Class SecureContentHandler

All Implemented Interfaces:
ContentHandler, DTDHandler, EntityResolver, ErrorHandler

public class SecureContentHandler extends ContentHandlerDecorator
Content handler decorator that attempts to prevent denial of service attacks against Tika parsers.

Currently this class simply compares the number of output characters to to the number of input bytes and keeps track of the XML nesting levels. An exception gets thrown if the output seems excessive compared to the input document. This is a strong indication of a zip bomb.

Since:
Apache Tika 0.4
See Also:
  • Constructor Details

    • SecureContentHandler

      public SecureContentHandler(ContentHandler handler, TikaInputStream stream)
      Decorates the given content handler with zip bomb prevention based on the count of bytes read from the given counting input stream.
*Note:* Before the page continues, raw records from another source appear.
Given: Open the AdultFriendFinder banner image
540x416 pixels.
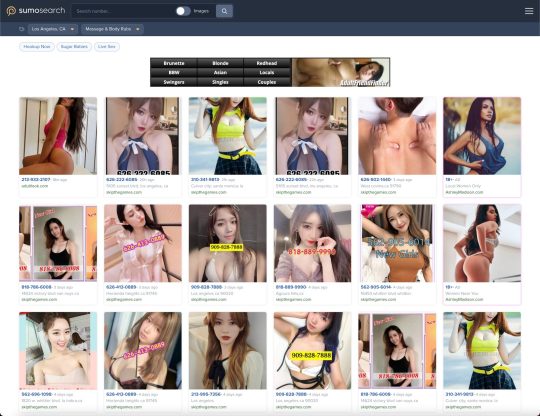Looking at the screenshot, I should (341, 72).
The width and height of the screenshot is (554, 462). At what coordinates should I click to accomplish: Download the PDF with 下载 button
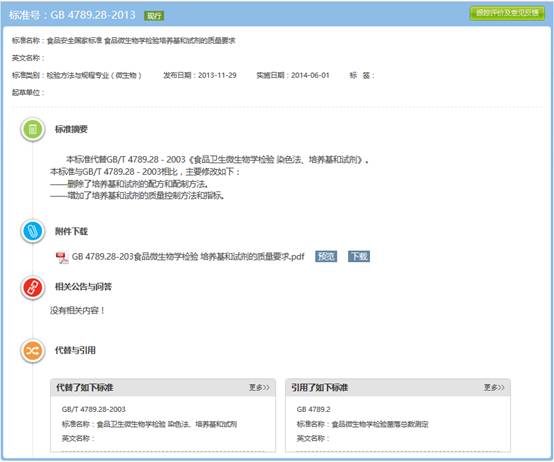pos(359,256)
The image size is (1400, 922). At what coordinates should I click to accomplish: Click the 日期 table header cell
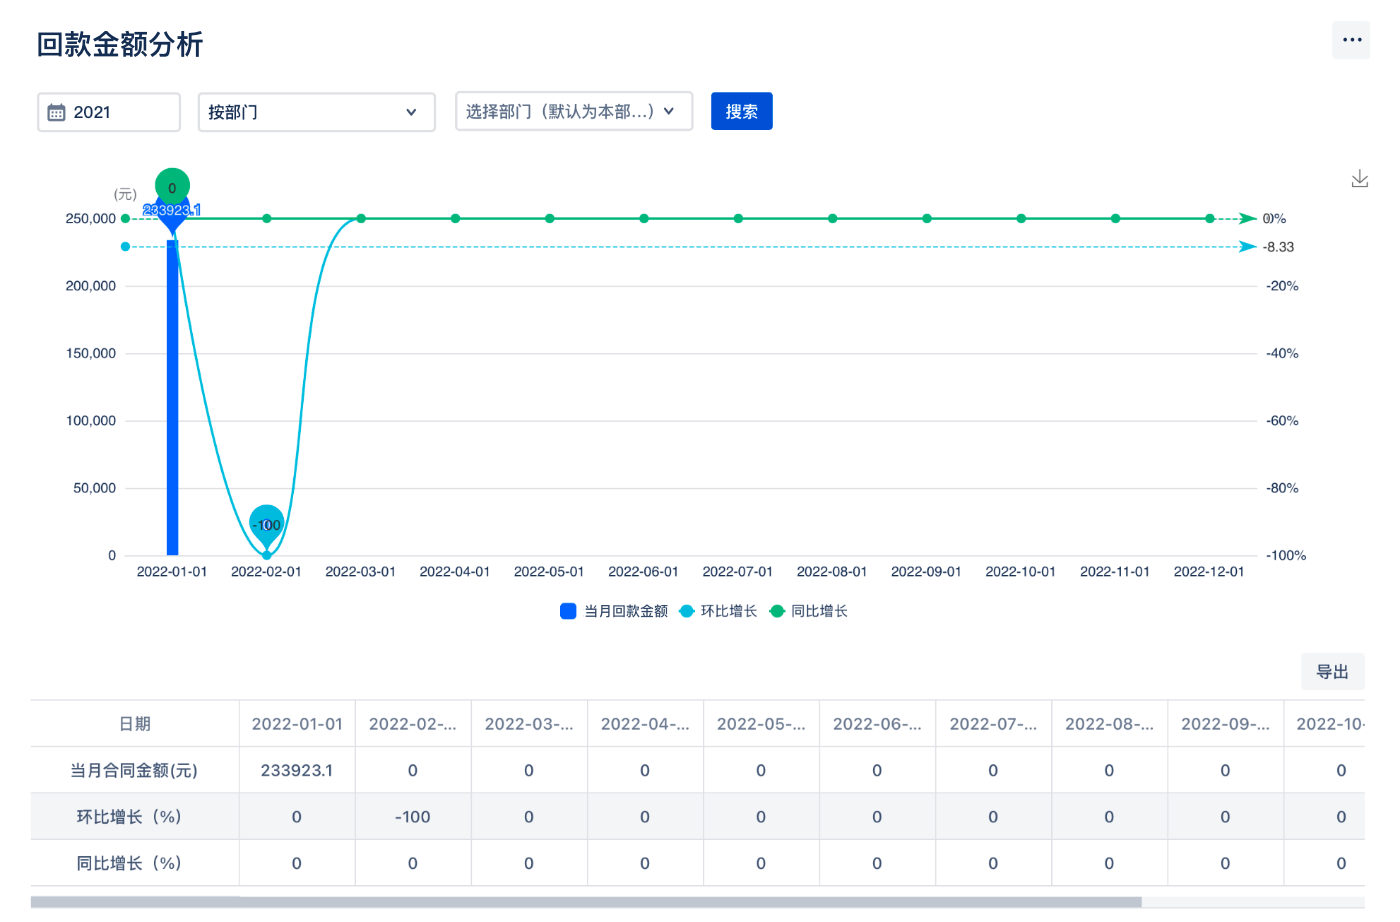click(x=135, y=724)
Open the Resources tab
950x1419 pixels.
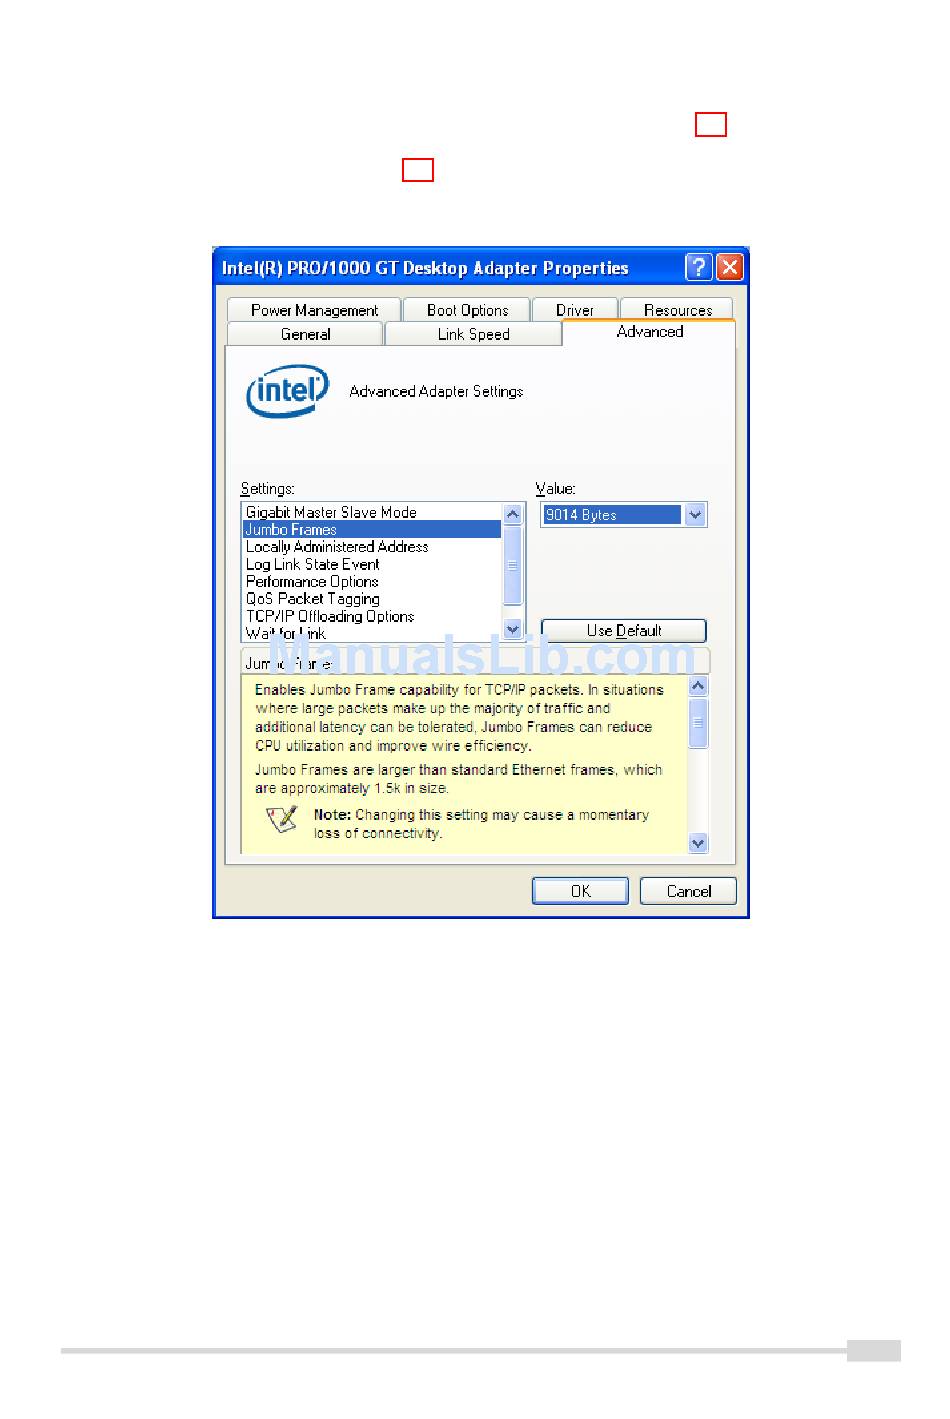(x=677, y=310)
The resulting decorator can be passed to a Tika parser along with the given counting input stream.
      Parameters:
      handler - the content handler to be decorated
      stream - the input stream to be parsed
  • Method Details

    • getOutputThreshold

      public long getOutputThreshold()
      Returns the configured output threshold.
      Returns:
      output threshold
    • setOutputThreshold

      public void setOutputThreshold(long threshold)
      Sets the threshold for output characters before the zip bomb prevention is activated. This avoids false positives in cases where an otherwise normal document for some reason starts with a highly compressible sequence of bytes.
      Parameters:
      threshold - new output threshold
    • getMaximumCompressionRatio

      public long getMaximumCompressionRatio()
      Returns the maximum compression ratio.
      Returns:
      maximum compression ratio
    • setMaximumCompressionRatio

      public void setMaximumCompressionRatio(long ratio)
      Sets the ratio between output characters and input bytes. If this ratio is exceeded (after the output threshold has been reached) then an exception gets thrown.
      Parameters:
      ratio - new maximum compression ratio
    • getMaximumDepth

      public int getMaximumDepth()
      Returns the maximum XML element nesting level.
      Returns:
      maximum XML element nesting level
    • setMaximumDepth

      public void setMaximumDepth(int depth)
      Sets the maximum XML element nesting level. If this depth level is exceeded then an exception gets thrown.
      Parameters:
      depth - maximum XML element nesting level
    • getMaximumPackageEntryDepth

      public int getMaximumPackageEntryDepth()
      Returns the maximum package entry nesting level.
      Returns:
      maximum package entry nesting level
    • setMaximumPackageEntryDepth

      public void setMaximumPackageEntryDepth(int depth)
      Sets the maximum package entry nesting level. If this depth level is exceeded then an exception gets thrown.
      Parameters:
      depth - maximum package entry nesting level
    • throwIfCauseOf

      public void throwIfCauseOf(SAXException e) throws TikaException
      Converts the given SAXException to a corresponding TikaException if it's caused by this instance detecting a zip bomb.
      Parameters:
      e - SAX exception
      Throws:
      TikaException - zip bomb exception
    • advance

      protected void advance(int length) throws SAXException
      Records the given number of output characters (or more accurately UTF-16 code units). Throws an exception if the recorded number of characters highly exceeds the number of input bytes read.
      Parameters:
      length - number of new output characters produced
      Throws:
      SAXException - if a zip bomb is detected
    • startElement

      public void startElement(String uri, String localName, String name, Attributes atts) throws SAXException
      Specified by:
      startElement in interface ContentHandler
      Overrides:
      startElement in class ContentHandlerDecorator
      Throws:
      SAXException
    • endElement

      public void endElement(String uri, String localName, String name) throws SAXException
      Specified by:
      endElement in interface ContentHandler
      Overrides:
      endElement in class ContentHandlerDecorator
      Throws:
      SAXException
    • characters

      public void characters(char[] ch, int start, int length) throws SAXException
      Specified by:
      characters in interface ContentHandler
      Overrides:
      characters in class ContentHandlerDecorator
      Throws:
      SAXException
    • ignorableWhitespace

      public void ignorableWhitespace(char[] ch, int start, int length) throws SAXException
      Specified by:
      ignorableWhitespace in interface ContentHandler
      Overrides:
      ignorableWhitespace in class ContentHandlerDecorator
      Throws:
      SAXException